Non-caseating granuloma in a hilar lymph node in a patient with sarcoidosis (restrictive lung disease)
Note the multinucleated giant cells and the pink staining epithelioid cells representing activated macrophages.
Pink puffer (left) and blue bloater (right): obstructive lung disease
Pink puffers predominantly have emphysema, which involves the respiratory unit, while blue bloaters have chronic bronchitis, which primarily obstructs the more proximal terminal bronchioles, hence the greater trapping of CO2 leading to respiratory acidosis, hypoxemia, and cyanosis (note facial discoloration).
Schematic of centrilobular emphysema (obstructive lung disease)
The respiratory bronchiole is the primary site of destruction in this type of emphysema. It is most commonly due to smoking and less commonly to CWP. The upper lobes are primarily involved.
Schematic of panacinar emphysema (obstructive lung disease)
The entire respiratory unit is destroyed in this type of emphysema, which is due to a deficiency of AAT. It may be acquired in smokers and inherited as an AR disease. The lower lobes are primarily involved.
Serum protein electrophoresis in a patient with hereditary AAT deficiency (obstructive lung disease)
The top SPE pattern labeled C is normal. Compare this to the lower SPE labeled P. Note that the a1 globulin component is missing. This is due to lack of liver synthesis of the protein.
Bronchiectasis (obstructive lung disease)
Note the dilated, pus-filled bronchi extending to the pleural surface of the lung. Obstruction and infection weaken the bronchi causing them to dilate. Cystic fibrosis is the MCC in this country and TB in other countries.
Main-stem bronchus cancer associated with bronchiectasis (obstructive lung disease)
At the top of the slide there is a white colored mass that has completely obstructed the main-stem bronchus. Behind the obstruction dilated, pus filled bronchi extend to the pleural surface.
Patient with bronchial asthma (obstructive lung disease)
Note the increased anteroposterior diameter in the patient. This is due to air trapping behind the inflamed terminal bronchioles.
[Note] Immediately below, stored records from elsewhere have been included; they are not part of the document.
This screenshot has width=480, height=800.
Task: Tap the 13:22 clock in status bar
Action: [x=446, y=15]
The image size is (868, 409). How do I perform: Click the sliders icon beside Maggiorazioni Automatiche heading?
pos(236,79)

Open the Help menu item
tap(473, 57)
Sputum with Charcot-Leyden crystals in a patient with bronchial asthma (obstructive lung disease)
Note the spear-head shaped crystals representing crystalline material derived from degenerated eosinophils.
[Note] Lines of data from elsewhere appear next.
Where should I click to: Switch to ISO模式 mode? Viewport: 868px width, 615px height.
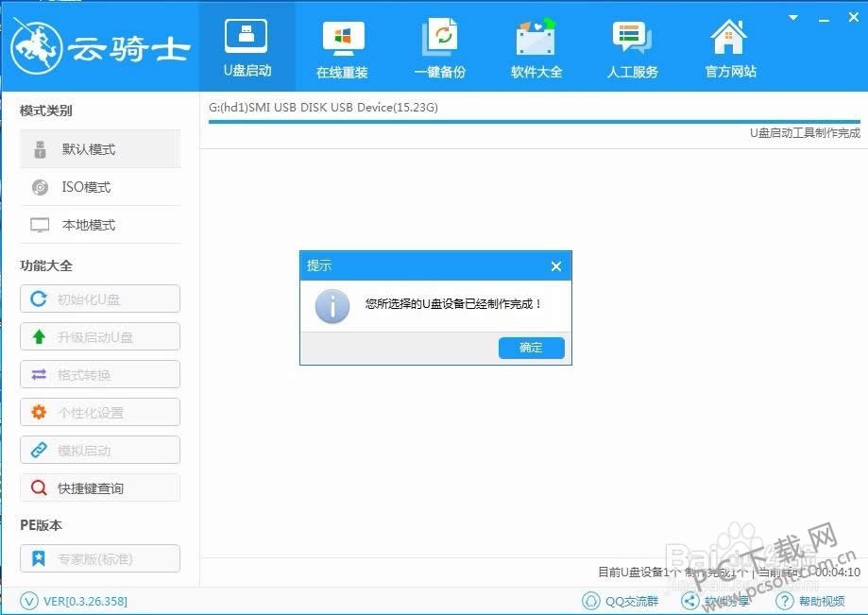99,187
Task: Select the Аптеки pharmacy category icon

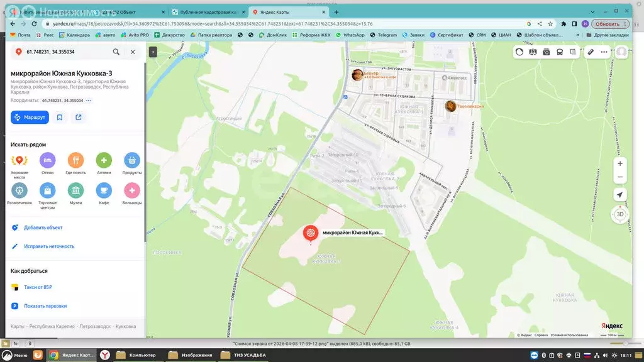Action: point(104,160)
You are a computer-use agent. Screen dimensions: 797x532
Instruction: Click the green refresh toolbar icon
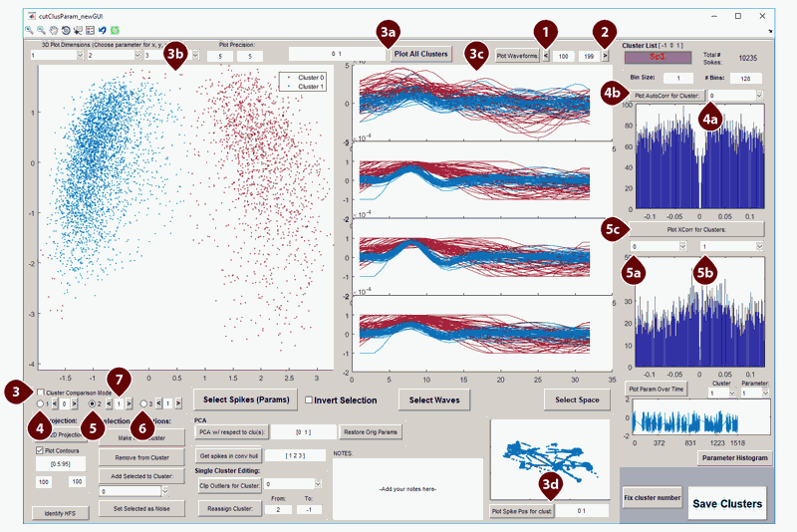tap(113, 31)
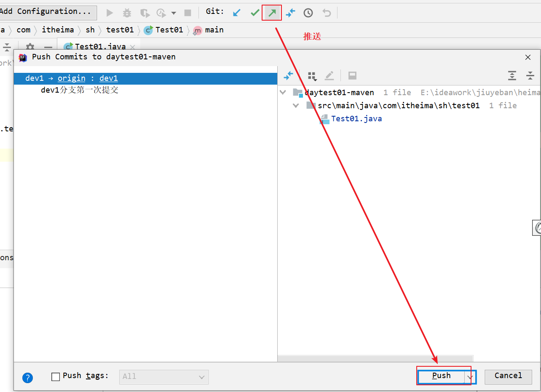
Task: Click the origin remote link
Action: (x=71, y=78)
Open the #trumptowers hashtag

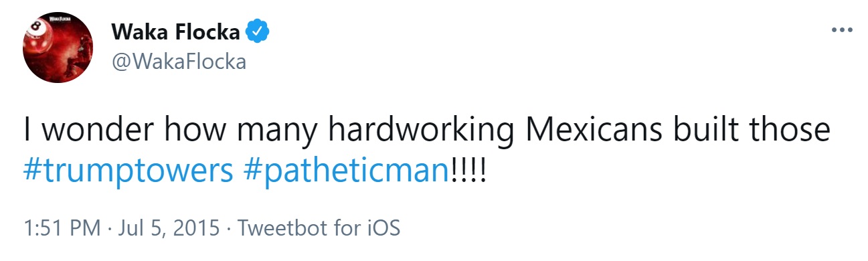127,171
Chest x-rays: left x-ray with a primary peripheral adenocarcinoma, right x-ray with primary centrally located cancer
Adenocarcinoma has replaced squamous cancer as the MC primary cancer. They are usually (not always) peripherally located. There are different variants of adenocarcinoma, some of which have no smoking relationship. Centrally located cancers include squamous cancer and small cell cancer.
Primary main-stem bronchus cancer
Toothpicks are necessary to keep the lumen open. Note the white material encircling and invading into the lumen of the main-stem bronchi. This could be either a squamous or small cell cancer.
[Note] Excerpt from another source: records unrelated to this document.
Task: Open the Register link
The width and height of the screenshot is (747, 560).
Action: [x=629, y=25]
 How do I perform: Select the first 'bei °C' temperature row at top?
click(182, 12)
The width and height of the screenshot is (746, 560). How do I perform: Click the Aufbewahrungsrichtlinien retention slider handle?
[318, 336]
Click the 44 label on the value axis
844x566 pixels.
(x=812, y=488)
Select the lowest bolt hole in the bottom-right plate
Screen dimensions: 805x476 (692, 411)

Well differentiated squamous cell carcinoma of lungs
Note the concentric areas of eosinophilic staining cells on the lower margin of the side. These are malignant squamous cells with keratin formation (called squamous pearls).
Pap smear of sputum with squamous cancer
Keratin stains bright red with a Papanicolaou stain. Note the malignant cells in each of the frames and the intense staining of the keratin. Squamous cancers may ectopically secrete PTH-like peptide leading to hypercalcemia.
Pap smear with a malignant squamous pearl
Note the concentric appearance of this malignant cell containing keratin.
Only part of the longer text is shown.